Extracted records:

╭──

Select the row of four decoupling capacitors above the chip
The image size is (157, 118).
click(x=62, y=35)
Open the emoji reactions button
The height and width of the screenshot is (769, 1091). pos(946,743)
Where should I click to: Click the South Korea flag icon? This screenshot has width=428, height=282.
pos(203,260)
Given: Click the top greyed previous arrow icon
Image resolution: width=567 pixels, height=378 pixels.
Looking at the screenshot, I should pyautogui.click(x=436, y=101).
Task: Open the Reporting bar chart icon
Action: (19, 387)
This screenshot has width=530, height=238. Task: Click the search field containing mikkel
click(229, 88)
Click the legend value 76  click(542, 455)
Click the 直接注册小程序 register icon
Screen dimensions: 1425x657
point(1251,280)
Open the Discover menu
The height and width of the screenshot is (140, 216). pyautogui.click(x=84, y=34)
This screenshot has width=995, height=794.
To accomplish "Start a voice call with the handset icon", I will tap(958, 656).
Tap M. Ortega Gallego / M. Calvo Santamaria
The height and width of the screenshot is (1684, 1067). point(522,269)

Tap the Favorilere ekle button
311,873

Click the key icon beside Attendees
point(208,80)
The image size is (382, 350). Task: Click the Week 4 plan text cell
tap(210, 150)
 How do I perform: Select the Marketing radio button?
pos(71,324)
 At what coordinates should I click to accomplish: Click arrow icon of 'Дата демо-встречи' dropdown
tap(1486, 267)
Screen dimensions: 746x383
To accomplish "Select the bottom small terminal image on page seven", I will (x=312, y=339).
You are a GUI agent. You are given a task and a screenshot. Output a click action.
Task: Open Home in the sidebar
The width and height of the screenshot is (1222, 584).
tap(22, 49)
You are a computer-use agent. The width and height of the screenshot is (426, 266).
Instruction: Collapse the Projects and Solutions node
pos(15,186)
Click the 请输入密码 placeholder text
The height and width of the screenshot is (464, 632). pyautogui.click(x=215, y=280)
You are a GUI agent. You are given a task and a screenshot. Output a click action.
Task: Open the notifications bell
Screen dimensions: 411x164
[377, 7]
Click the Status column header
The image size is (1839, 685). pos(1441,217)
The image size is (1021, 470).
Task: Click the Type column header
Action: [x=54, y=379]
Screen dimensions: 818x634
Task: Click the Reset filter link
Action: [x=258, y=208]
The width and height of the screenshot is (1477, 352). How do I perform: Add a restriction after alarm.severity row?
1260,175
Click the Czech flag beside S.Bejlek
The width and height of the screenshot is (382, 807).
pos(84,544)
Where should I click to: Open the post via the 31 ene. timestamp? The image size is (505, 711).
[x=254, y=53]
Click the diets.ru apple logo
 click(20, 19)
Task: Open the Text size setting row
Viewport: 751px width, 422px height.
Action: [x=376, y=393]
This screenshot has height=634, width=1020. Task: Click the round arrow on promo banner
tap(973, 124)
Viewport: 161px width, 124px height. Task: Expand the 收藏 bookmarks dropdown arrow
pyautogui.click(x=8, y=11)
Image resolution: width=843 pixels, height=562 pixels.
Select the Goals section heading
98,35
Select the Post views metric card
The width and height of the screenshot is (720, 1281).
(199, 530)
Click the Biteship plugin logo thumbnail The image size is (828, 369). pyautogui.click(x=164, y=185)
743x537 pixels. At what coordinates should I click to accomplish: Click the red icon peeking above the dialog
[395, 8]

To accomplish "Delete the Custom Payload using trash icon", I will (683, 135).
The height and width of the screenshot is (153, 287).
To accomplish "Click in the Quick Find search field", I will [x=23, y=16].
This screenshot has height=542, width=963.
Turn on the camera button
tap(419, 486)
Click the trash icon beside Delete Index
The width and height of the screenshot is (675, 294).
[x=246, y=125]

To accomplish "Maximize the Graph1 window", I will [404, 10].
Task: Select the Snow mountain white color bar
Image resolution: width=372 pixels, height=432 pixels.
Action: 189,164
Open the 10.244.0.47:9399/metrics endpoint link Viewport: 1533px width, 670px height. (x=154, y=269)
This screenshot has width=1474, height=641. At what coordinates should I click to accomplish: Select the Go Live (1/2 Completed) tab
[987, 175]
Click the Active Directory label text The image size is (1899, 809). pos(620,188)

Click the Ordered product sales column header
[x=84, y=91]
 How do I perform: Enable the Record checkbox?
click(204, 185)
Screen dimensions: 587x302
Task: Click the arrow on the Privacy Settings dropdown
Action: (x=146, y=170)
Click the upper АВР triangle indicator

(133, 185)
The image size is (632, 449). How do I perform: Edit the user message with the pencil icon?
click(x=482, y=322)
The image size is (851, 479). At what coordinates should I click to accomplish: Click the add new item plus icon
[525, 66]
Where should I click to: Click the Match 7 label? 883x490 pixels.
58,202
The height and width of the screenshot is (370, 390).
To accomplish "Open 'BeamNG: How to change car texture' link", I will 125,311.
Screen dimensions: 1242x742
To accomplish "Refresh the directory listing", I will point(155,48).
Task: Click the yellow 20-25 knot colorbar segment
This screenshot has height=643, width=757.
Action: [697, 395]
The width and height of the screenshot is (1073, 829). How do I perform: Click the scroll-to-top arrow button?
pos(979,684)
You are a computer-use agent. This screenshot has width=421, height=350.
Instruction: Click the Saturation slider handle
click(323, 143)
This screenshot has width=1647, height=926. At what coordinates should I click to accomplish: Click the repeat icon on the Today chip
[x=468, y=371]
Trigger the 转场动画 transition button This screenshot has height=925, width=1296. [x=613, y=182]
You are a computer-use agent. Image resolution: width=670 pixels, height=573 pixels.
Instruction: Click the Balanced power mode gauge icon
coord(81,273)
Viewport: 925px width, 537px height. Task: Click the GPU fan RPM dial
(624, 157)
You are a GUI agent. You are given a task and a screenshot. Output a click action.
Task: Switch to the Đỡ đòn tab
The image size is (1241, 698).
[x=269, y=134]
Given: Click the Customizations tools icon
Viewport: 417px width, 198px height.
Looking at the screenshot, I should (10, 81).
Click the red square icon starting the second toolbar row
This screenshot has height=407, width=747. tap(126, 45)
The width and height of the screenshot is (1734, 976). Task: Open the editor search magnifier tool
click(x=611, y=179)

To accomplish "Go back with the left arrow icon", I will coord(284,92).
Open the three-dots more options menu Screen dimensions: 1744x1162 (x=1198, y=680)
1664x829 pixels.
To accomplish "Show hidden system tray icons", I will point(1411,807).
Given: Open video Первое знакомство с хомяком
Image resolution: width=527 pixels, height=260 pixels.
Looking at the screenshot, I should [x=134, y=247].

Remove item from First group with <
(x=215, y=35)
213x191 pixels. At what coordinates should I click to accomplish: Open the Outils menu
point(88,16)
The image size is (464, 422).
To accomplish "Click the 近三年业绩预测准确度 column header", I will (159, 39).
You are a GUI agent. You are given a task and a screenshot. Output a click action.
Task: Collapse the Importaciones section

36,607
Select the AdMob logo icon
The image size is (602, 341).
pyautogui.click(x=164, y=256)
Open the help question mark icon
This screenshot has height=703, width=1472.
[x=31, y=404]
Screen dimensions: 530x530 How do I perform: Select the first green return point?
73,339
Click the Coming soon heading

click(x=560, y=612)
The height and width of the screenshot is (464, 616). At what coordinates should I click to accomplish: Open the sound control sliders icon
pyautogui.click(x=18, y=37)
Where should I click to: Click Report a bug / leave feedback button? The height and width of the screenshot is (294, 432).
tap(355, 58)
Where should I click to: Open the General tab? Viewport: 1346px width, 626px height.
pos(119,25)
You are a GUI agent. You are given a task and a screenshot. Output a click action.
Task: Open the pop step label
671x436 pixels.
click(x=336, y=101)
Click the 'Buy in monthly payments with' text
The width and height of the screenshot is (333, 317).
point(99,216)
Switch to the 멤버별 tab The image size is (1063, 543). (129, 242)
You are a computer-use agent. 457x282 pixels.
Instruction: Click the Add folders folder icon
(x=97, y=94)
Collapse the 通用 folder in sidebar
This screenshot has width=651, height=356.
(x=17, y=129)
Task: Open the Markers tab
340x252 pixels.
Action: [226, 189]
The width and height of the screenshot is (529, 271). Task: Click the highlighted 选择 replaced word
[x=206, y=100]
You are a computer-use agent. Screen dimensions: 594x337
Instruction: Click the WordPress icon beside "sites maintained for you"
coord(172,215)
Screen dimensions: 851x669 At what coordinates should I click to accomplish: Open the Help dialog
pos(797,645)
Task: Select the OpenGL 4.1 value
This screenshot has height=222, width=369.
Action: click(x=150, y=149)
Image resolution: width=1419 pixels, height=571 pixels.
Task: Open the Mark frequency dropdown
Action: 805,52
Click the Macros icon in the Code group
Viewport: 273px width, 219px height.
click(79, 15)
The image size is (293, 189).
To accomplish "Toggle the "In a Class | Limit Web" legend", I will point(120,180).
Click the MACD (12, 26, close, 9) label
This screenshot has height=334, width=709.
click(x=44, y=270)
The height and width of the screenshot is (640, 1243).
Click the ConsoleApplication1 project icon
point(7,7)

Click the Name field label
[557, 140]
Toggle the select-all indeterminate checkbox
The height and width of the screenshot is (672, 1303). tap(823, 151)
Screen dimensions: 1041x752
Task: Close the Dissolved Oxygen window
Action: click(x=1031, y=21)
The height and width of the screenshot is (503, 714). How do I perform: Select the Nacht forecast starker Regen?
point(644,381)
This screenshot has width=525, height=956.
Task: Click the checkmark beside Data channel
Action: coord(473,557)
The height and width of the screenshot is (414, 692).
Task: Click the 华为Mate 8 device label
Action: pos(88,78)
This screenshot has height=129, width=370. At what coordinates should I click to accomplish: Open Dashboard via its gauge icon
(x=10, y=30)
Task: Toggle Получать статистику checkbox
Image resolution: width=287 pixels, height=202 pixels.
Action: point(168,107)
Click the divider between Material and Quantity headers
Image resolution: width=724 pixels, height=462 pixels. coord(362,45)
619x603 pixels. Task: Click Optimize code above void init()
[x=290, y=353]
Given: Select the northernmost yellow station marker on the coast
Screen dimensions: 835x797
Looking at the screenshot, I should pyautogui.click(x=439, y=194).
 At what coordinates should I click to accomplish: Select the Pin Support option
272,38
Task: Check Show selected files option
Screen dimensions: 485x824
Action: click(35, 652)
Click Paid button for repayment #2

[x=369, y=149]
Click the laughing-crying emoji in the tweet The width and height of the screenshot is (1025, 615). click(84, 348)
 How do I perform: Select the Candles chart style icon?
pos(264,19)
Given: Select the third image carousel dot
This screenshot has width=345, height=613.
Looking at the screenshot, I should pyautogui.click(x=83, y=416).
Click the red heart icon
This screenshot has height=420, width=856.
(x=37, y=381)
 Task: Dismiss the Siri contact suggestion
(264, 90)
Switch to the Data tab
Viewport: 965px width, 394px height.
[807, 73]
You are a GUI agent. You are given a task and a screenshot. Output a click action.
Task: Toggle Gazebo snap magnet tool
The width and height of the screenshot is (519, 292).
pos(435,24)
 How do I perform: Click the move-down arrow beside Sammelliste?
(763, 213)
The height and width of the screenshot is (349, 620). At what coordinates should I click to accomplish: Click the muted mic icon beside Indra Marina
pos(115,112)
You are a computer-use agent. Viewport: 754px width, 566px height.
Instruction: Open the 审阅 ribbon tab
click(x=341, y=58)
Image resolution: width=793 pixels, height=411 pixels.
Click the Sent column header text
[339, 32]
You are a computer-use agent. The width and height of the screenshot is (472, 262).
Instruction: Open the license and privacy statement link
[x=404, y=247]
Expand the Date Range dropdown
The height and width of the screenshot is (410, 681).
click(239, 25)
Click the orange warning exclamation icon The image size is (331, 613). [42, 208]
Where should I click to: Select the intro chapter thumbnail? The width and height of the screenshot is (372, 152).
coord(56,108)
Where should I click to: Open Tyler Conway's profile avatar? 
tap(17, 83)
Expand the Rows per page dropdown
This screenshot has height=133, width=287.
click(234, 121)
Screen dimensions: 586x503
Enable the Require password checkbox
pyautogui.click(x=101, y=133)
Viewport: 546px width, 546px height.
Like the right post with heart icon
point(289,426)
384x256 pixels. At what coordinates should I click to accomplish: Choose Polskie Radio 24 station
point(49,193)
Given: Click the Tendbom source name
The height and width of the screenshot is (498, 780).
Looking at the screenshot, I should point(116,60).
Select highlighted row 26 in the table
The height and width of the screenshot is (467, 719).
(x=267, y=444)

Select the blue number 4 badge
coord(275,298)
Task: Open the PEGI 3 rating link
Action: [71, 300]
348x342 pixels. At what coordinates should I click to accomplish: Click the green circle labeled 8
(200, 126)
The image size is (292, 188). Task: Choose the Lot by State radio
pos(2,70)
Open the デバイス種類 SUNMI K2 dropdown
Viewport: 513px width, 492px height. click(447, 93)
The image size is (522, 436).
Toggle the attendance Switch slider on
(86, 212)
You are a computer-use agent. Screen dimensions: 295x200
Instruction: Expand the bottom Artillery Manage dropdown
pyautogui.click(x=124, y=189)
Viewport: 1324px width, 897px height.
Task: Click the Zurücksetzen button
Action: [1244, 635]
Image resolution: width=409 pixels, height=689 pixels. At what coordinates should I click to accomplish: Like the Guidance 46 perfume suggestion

╰──

Could you please copy the lines above exactly, beginning at the first and ending at the line that contains "Screen dimensions: 746x383"?

Select the row of four decoupling capacitors above the chip
The image size is (157, 118).
click(x=62, y=35)
Open the emoji reactions button
The height and width of the screenshot is (769, 1091). pos(946,743)
Where should I click to: Click the South Korea flag icon? This screenshot has width=428, height=282.
pos(203,260)
Given: Click the top greyed previous arrow icon
Image resolution: width=567 pixels, height=378 pixels.
Looking at the screenshot, I should pyautogui.click(x=436, y=101).
Task: Open the Reporting bar chart icon
Action: (19, 387)
This screenshot has width=530, height=238. Task: Click the search field containing mikkel
click(229, 88)
Click the legend value 76  click(542, 455)
Click the 直接注册小程序 register icon
Screen dimensions: 1425x657
point(1251,280)
Open the Discover menu
The height and width of the screenshot is (140, 216). pyautogui.click(x=84, y=34)
This screenshot has width=995, height=794.
To accomplish "Start a voice call with the handset icon", I will tap(958, 656).
Tap M. Ortega Gallego / M. Calvo Santamaria
The height and width of the screenshot is (1684, 1067). point(522,269)

Tap the Favorilere ekle button
311,873

Click the key icon beside Attendees
point(208,80)
The image size is (382, 350). Task: Click the Week 4 plan text cell
tap(210, 150)
 How do I perform: Select the Marketing radio button?
pos(71,324)
 At what coordinates should I click to accomplish: Click arrow icon of 'Дата демо-встречи' dropdown
tap(1486, 267)
Screen dimensions: 746x383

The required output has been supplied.